It’s taken me a while to figure out what I want my blog to be. For so long it’s been intermittent ramblings about my kids and my life and you know what – I’m just not that interested in me. Or, quite frankly, that interesting. I think what it was missing was focus, a subject matter that things could always return to. A homing device. I’ve been following blogs and the ones that I come back to over and over again are the ones where I know exactly what I’m going to get. Talking Points Memo for news, Dark UFO for LOST spoilers, Seth Godin for interesting angles on marketing, I Can Has Cheezburger for my daily cheer. (Okay, maybe LOLs aren’t technically blogging, but they’re focused, so, I’m giving it a pass.) The best blogs are the ones where the blogger talks about something they’ve got passion about, and everything they talk about relates back to that one thing.

So, I started thinking – what am I passionate about? It’s a silly question, I know. If you’re passionate about something, you should know what you’re passionate about, right? Well, my problem is – and always has been – that I tend to be wildly enthusiastic, and I have mistaken enthusiasm for passion more than once. For instance, I am wildly enthusiastic about writing, lap dogs, cute hair clips for my girls which they never wear but I buy anyway, chocolate, the unattainability of guilt-free parenting, baked Cheetos, LOLcats, natural remedies, handmade paper, Macbooks, television, marriage rights for same-sex couples, Colin Firth, carrots, knitting… well, you can see my problem. There’s a point where you have to draw the line between wild enthusiasm and passion, and I wasn’t sure where that line was.

[Item-finding listing]
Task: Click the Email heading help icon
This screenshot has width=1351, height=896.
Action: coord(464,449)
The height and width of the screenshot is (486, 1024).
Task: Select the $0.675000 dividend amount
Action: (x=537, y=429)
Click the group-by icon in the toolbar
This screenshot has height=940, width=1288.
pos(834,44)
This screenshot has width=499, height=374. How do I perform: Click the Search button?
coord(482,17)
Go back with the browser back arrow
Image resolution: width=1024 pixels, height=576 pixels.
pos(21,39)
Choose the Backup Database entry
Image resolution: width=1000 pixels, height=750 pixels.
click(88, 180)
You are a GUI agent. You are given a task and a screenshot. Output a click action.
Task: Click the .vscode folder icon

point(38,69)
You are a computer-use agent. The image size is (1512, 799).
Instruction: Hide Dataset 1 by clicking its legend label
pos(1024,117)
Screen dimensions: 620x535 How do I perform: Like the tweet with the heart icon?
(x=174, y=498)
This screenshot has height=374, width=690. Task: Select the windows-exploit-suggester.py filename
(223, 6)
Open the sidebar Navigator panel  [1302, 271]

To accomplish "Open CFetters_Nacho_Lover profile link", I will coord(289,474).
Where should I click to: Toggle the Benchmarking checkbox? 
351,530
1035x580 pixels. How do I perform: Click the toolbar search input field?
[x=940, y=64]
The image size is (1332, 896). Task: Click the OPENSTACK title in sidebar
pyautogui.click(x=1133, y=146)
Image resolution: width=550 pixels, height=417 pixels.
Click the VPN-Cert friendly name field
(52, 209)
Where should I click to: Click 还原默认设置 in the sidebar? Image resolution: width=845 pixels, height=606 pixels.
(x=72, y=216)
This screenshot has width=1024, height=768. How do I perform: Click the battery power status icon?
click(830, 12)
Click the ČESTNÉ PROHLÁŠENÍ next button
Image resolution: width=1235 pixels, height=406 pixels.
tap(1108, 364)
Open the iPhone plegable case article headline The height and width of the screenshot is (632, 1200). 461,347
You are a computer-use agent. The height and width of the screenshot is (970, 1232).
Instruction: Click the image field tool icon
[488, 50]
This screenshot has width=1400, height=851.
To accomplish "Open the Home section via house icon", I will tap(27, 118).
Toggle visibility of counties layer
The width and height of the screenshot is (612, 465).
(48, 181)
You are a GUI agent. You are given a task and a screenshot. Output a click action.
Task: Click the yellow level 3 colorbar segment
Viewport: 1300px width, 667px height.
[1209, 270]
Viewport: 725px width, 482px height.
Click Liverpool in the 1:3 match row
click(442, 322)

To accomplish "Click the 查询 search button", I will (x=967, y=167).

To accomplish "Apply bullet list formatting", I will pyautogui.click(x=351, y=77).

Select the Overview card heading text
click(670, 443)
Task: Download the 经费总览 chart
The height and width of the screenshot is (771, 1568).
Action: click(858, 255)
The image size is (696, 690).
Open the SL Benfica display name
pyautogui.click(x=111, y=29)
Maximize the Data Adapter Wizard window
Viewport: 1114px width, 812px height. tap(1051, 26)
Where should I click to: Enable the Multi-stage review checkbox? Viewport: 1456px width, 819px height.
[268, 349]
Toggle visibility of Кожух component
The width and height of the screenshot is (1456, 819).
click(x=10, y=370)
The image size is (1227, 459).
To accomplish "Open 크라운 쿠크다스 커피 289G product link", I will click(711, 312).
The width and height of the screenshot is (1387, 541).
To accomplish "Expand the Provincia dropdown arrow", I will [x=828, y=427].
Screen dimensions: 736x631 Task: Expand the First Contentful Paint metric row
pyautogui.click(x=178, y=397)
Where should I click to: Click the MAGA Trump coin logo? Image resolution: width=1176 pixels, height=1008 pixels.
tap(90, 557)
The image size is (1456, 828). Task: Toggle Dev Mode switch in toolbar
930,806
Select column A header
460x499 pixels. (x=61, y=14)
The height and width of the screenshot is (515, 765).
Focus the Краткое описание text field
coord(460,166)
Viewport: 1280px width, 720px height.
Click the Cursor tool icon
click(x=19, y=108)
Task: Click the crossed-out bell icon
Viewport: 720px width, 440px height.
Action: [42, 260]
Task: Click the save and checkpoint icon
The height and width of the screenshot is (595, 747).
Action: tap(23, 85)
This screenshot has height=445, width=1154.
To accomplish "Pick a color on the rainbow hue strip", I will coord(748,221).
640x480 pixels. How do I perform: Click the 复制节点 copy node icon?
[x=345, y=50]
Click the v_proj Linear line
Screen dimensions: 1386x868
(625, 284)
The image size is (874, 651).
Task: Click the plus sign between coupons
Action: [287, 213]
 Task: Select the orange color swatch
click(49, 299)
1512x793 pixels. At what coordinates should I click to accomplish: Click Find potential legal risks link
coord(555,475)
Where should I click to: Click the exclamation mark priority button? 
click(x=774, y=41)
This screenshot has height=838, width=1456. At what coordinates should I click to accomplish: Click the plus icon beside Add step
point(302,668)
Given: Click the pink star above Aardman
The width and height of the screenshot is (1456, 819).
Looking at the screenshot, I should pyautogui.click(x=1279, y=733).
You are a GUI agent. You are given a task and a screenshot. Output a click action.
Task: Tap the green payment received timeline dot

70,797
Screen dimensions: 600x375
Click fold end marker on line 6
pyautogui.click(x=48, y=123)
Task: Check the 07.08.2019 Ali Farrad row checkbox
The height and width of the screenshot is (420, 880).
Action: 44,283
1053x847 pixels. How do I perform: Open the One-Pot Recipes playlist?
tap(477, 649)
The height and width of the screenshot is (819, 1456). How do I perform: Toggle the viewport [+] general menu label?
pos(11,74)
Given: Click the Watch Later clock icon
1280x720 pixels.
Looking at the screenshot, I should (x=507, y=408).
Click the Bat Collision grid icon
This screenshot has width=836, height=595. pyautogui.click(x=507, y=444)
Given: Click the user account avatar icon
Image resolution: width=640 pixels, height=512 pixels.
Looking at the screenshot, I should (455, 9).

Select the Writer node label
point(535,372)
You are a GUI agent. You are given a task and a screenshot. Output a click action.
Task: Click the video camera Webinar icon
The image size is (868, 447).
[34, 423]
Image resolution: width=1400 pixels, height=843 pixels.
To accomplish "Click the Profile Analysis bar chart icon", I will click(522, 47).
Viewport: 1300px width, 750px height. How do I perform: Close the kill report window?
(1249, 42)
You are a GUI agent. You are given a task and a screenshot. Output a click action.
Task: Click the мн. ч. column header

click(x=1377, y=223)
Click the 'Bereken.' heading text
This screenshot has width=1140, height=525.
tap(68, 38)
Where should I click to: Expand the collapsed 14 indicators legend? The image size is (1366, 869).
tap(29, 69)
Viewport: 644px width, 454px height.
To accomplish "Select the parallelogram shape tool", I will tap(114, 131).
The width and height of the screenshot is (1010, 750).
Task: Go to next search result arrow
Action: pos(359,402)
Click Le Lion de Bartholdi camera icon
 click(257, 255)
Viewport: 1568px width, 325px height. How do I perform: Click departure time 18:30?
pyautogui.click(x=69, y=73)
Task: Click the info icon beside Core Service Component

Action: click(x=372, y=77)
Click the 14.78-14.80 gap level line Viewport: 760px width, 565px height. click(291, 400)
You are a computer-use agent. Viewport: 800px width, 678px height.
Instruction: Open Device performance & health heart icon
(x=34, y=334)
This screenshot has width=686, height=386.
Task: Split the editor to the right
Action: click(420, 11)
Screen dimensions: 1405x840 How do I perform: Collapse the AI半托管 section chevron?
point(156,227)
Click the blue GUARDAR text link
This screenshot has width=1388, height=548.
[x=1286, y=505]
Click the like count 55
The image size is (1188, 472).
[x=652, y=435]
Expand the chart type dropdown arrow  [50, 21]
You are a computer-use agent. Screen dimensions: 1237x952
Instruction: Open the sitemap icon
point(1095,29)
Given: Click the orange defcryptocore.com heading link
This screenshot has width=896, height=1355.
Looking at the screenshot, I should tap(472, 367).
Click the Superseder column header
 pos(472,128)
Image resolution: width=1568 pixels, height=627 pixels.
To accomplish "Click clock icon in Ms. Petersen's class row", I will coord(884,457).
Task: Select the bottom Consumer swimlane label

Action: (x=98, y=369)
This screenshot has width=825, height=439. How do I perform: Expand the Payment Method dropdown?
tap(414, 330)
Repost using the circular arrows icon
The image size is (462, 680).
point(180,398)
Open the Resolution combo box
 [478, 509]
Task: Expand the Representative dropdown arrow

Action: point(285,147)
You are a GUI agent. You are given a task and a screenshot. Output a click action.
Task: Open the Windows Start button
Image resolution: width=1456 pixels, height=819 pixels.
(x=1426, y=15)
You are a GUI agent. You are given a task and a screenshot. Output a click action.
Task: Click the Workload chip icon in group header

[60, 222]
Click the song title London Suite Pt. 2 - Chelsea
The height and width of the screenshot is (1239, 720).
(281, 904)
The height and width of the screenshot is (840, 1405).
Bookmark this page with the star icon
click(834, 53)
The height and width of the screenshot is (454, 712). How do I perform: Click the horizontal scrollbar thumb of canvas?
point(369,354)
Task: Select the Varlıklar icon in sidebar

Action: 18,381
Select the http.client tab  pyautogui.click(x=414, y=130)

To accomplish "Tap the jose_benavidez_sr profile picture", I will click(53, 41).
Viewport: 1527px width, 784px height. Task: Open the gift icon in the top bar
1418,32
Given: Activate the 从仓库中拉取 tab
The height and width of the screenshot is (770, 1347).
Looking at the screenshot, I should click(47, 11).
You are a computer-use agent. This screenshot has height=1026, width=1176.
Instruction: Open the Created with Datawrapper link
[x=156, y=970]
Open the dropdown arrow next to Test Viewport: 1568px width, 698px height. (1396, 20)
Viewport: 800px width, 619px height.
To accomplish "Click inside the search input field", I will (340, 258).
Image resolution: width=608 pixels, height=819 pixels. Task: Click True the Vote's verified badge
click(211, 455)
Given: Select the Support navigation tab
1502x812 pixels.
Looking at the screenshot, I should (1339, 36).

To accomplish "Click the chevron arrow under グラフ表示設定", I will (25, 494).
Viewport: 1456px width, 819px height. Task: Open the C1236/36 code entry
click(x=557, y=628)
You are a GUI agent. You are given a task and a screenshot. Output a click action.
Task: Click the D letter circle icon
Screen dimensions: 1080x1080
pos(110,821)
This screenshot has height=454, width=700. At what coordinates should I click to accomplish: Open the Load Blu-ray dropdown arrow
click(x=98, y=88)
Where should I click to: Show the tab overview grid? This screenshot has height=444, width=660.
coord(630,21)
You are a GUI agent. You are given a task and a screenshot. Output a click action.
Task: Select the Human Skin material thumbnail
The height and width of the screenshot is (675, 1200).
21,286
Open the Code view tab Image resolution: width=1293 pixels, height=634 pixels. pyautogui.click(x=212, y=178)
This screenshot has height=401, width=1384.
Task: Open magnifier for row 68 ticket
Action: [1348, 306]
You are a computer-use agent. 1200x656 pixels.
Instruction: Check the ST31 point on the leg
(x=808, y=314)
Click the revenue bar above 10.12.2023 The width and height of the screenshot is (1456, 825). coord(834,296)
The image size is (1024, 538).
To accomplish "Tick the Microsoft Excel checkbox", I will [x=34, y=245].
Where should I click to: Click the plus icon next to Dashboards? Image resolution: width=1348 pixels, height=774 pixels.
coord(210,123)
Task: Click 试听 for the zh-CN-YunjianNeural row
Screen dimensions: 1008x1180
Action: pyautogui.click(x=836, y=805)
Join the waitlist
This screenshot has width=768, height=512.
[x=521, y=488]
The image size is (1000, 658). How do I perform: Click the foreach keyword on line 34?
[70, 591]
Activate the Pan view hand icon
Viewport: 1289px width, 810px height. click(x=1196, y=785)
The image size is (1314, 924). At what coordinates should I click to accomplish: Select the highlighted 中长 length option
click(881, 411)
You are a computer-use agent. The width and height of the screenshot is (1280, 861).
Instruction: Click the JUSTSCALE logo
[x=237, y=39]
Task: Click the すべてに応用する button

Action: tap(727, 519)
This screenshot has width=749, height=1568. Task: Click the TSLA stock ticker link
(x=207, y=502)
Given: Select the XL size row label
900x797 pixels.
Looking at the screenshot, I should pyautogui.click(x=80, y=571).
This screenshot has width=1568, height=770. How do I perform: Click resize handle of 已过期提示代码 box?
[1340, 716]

:: TASK INSTRUCTIONS ::
In the blog post about finding a focus, which blog does the writer turn to for LOST spoilers? You won't need the item-finding listing for this.

:: RESPONSE TO THE EXERCISE ::
Dark UFO